┌─ SUPPLIED MATERIAL
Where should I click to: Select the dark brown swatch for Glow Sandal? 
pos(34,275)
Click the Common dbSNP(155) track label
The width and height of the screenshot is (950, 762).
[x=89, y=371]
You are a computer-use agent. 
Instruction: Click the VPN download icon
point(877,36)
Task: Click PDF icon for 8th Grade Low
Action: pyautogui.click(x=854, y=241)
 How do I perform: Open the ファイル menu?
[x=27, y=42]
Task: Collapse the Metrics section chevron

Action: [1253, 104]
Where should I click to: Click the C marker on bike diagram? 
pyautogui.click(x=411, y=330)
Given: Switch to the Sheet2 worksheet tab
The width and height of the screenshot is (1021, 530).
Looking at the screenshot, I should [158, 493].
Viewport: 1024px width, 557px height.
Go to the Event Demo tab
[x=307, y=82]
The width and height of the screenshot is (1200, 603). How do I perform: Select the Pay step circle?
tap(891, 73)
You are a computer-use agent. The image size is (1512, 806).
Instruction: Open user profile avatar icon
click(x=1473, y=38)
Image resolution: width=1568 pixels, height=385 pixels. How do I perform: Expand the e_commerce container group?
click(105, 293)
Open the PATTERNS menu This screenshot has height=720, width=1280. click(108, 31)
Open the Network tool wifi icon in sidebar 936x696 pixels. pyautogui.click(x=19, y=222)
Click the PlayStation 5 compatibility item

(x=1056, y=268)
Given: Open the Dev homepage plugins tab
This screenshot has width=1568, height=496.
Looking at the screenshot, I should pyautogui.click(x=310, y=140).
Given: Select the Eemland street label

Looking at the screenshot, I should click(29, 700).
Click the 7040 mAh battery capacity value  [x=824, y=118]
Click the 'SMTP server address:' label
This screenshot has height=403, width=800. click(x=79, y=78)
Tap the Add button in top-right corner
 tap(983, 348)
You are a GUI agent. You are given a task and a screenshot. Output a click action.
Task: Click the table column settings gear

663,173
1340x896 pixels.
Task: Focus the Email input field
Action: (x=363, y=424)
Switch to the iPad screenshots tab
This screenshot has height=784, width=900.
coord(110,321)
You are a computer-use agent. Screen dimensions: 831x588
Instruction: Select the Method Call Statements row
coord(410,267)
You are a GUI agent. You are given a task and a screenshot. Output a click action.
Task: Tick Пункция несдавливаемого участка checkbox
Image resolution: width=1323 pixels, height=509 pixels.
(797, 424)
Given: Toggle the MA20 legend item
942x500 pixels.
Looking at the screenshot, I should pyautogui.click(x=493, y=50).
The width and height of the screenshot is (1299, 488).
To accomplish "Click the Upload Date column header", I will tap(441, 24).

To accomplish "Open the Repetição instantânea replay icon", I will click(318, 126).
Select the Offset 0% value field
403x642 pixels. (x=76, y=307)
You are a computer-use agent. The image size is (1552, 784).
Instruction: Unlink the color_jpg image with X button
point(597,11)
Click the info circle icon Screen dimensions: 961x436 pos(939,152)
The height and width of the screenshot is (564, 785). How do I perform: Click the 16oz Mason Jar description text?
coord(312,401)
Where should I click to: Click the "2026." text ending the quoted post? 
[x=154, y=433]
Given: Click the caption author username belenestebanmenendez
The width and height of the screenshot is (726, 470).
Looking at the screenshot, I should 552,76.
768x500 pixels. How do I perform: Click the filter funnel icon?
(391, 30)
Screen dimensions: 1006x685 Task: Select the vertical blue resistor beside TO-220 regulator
└─
* GOAL OF THE EXERCISE *
How many lines of the data above include the word "computer"? Only that number should be returned.

* EXPECTED ANSWER *
4